Portugal:
Tribunal de Contas inviabiliza
contrato para blindados
Pedro Manuel Monteiro
Correspondente Defesa@Net em Portugal
O
Tribunal de Contas não deu o visto necessário
para a efectivação do contrato de fornecimento
de 290 Viaturas Blindadas de Rodas (VBR) Pandur II para
o Exército e Corpo de Fuzileiros da Armada de Portugal.
O
concurso, lançado em 2003 na sequência da revisão
da Lei de Programação Militar (LPM), envolveu
três concorrentes - a Mowag com o Piranha III, a Patria
com o AMV e a Steyr-Daymler-Putch com o Pandur II. Após
cerca de um ano de negociações e um processo
polémico - que envolveu mesmo a exclusão da
Patria por atraso na apresentação da sua proposta
final - foi anunciada a vitória da proposta da Steyr
em Dezembro do ano passado. O contracto para 260 VBR Pandur
II foi, por fim, assinado em Fevereiro de 2005.
Segundo
o Jornal de Notícias, a decisão dos juízes
do Tribunal de Contas baseou-se nos problemas legais que
envolvem o financiamento do programa. Face a esta decisão,
o Ministério da Defesa poderá ser obrigado
a retomar as negociações deste que é
um dos maiores e mais importantes programas de reequipamento
das Forças Armadas.

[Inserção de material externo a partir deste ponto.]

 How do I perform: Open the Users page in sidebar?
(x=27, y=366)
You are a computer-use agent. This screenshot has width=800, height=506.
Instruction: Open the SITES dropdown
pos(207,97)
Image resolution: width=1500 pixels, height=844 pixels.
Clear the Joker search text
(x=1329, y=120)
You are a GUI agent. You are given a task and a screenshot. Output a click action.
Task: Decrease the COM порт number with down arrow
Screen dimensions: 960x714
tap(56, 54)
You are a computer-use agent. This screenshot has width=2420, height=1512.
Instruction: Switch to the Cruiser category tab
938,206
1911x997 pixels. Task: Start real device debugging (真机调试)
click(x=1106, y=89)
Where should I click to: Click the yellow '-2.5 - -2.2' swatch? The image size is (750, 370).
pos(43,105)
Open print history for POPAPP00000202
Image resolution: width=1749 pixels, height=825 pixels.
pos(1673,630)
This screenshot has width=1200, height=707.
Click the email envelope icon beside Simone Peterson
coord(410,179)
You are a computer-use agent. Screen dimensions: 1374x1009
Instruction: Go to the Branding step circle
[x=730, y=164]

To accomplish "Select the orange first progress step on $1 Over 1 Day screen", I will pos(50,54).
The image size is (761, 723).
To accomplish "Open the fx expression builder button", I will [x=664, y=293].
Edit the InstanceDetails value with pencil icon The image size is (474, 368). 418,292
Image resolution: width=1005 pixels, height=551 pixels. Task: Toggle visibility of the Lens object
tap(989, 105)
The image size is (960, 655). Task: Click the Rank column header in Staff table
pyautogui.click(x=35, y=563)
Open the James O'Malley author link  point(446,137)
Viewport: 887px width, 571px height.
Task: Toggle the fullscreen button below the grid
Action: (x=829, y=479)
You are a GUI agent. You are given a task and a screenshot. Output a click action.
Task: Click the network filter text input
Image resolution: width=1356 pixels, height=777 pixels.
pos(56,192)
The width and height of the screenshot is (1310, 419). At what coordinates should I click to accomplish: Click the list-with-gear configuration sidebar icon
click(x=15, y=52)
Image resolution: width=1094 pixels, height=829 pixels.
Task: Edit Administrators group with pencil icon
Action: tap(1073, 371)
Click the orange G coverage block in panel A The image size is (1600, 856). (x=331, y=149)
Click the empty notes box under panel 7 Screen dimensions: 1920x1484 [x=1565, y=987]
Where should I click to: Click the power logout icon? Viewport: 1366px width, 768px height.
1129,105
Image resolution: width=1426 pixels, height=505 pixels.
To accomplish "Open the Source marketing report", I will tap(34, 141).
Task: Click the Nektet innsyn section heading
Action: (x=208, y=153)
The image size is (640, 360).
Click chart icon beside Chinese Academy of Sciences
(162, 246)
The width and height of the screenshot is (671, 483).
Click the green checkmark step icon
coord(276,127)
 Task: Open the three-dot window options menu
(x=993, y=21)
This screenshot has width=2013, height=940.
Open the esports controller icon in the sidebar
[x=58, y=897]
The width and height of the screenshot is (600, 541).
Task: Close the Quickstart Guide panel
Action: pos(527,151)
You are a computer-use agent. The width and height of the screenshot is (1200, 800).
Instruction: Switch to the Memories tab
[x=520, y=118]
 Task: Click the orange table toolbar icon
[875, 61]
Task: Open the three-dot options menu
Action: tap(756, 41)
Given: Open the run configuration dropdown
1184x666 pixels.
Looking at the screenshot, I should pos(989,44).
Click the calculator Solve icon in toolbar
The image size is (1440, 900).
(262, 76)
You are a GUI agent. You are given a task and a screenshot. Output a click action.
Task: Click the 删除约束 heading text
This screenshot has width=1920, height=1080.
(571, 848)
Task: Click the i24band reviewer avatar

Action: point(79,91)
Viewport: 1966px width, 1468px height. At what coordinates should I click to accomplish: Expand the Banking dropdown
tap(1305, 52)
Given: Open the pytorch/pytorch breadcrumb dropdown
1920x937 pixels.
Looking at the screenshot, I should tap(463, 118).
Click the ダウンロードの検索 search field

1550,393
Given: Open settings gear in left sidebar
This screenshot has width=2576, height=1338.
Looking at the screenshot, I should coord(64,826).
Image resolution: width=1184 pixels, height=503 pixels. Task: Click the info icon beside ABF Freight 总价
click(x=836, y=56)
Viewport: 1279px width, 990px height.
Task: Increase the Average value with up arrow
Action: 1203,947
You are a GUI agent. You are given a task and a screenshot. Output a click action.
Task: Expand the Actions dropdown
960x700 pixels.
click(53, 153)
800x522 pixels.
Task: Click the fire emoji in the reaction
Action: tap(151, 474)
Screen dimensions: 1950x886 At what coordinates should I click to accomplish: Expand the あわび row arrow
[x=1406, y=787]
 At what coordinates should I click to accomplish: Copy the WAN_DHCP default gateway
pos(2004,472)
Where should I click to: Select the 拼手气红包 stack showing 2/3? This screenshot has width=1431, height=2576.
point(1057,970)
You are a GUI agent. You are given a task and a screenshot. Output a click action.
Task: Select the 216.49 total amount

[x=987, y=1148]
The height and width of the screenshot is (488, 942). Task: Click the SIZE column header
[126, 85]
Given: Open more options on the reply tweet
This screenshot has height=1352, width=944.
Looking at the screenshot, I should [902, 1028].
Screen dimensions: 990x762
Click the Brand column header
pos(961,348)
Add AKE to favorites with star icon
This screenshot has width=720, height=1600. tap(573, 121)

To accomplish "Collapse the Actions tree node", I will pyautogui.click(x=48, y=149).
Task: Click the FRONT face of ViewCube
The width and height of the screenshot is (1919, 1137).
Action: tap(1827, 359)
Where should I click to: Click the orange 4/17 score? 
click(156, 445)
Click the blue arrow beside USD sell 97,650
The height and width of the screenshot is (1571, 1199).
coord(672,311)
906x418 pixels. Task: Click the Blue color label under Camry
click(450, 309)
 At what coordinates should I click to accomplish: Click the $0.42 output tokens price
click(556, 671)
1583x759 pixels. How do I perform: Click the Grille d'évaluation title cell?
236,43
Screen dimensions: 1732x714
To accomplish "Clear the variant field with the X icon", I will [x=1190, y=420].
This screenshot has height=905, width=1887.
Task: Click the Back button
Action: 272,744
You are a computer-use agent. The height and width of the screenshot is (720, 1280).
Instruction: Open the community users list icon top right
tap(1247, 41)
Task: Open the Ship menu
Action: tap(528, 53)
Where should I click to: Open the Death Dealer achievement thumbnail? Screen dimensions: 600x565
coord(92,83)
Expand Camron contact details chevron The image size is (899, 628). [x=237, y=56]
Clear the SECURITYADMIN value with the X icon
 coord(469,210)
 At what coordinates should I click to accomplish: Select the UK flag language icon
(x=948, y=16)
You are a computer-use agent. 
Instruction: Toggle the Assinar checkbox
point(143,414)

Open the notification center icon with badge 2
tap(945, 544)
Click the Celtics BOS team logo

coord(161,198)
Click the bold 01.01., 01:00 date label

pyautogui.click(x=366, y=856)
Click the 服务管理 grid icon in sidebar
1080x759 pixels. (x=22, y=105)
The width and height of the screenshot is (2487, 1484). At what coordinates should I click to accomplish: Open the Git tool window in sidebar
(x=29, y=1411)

Segundo a mesma fonte, a solução
poderá passar ainda por uma portaria conjunta entre
o Ministério da Defesa e o Ministério das
Finanças que disponibilize as verbas necessárias
para o suprimento do diferencial entre o valor do contrato
e as verbas inscritas na LPM. Deste modo, fica também
em causa o anterior quadro de entregas que apontava para
que já em 2006 o Exército português
recebesse as primeiras VBR Pandur II.
Entretanto,
a finlandesa Patria pondera um novo recurso com a vista
à reapreciação da sua proposta.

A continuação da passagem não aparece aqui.